Archivo para 19/10/10

19
Oct
10

JORNADA SEMIPEDAGÓGICA

JORNADA SEMIPEDAGÓGICA
Ante la vigilancia de una sociedad descontenta

Rael Salvador
raelart@hotmail.com

“El compromiso sería una palabra hueca, una abstracción, si no involucra la decisión lúcida y profunda de quien lo asume”.
Paulo Freire.

¿En verdad, necesitan “cursos” los profesores? ¿Necesitan hacinarse, como las reses o los borregos, en un salón que no los acoge — porque ni siquiera se encuentra previsto para que todos quepan — y así atender por unas cuantas horas el discurso unilateral de un mono que parlotea sobre las bendiciones de la Reforma?
¿Hasta qué punto es aceptable suspender clases, para dogmatizar pedagógicamente a los docentes? ¿Por qué las autoridades se niegan a transparentar estas reiterantes prácticas inútiles? ¿Por qué no ofrecen a la ciudadanía una justificación coherente, válida, sostenible, que “administrativamente” no sea nociva pare el maestro que es el que está ante el vigilante rostro de una sociedad cansada, harta, atropellada en sus derechos a la Educación?
Desde este punto de vista administrativo, que más que rector parece “chuecor”, la percepción está torcida, tan torcida como la espiral de los cuadernos viejos.
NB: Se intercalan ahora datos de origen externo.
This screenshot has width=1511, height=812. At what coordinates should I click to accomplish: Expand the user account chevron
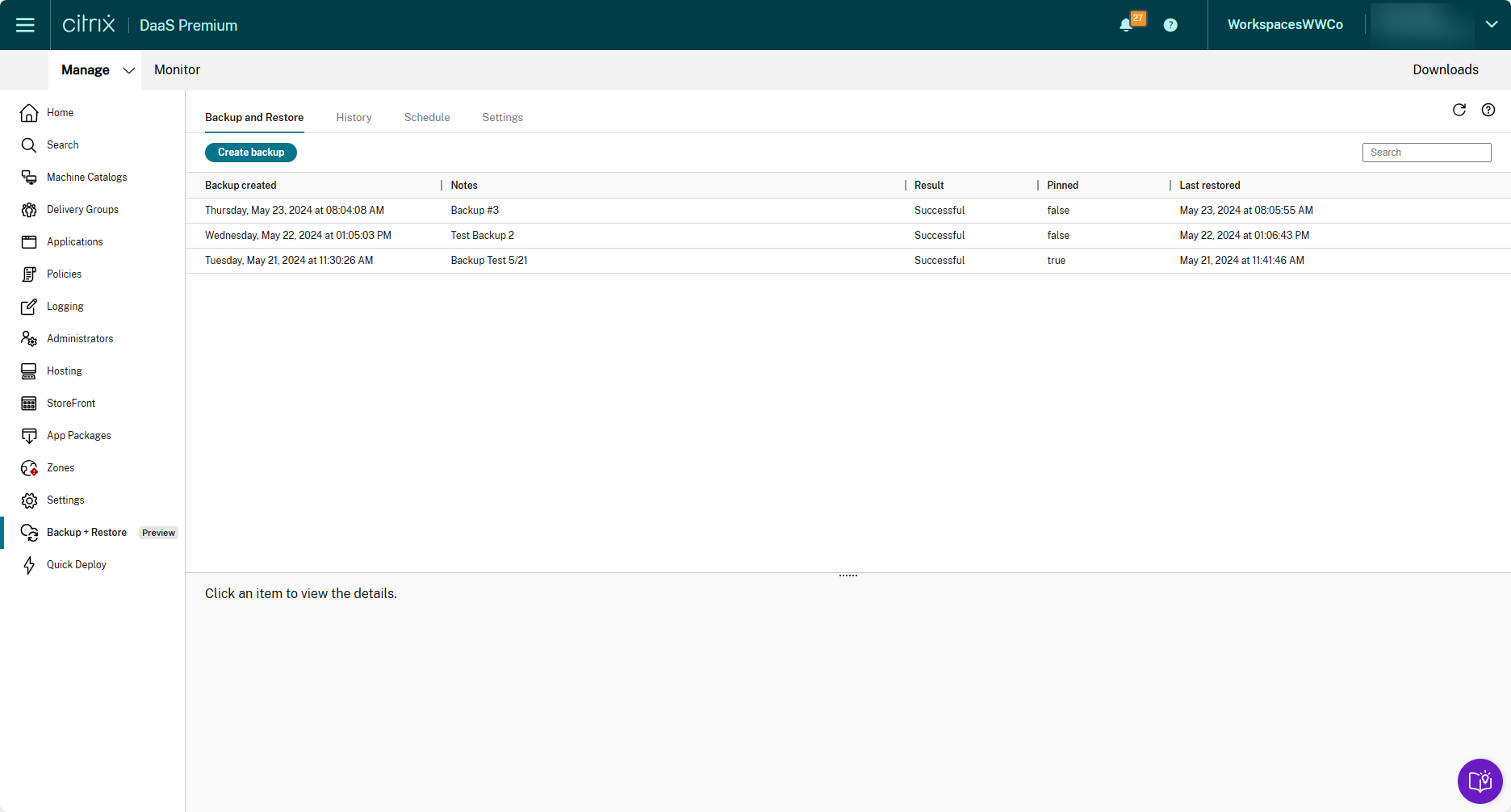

Al Sistema Educativo Estatal (SEE), Delegación Ensenada, le vendría bien reflexionar y, a la vez, rectificar, porque en el soberbio cumplimiento de un Calendario autoriza nuevos ausentismos cuando viene de tanta “jodida faltadera”, como dijo Doña Angélica Clemencia del Niño Caído, viuda de Torres.
Y, por si lo anterior no fuera poco, la crítica está al orden del día y esta misma mañana declara la OCDE (Organización para la Cooperación y el Desarrollo Económico, quien promueve el Examen ENLACE), que la culpa del fracaso de la Educación en México la tienen los mismísimos profesores, incapaces de tener competencias internacionales con sus alumnos.
En estos términos, la esperanza parece difícil; y no sólo para el mismo concepto pedagógico de Educación en sí, sino para quienes llevan esa labor sobre sus hombros, clase a clase, alumno por alumno, día tras día… Es decir, el profesor que realmente vive lo que enseña, enseñando a sus alumnos a vivir.
¿Y los Directores? Ciegos, no saben lo que hacen sino lo que les indican: van sin ver, obedeciendo intereses ajenos a la lealtad de la propia existencia.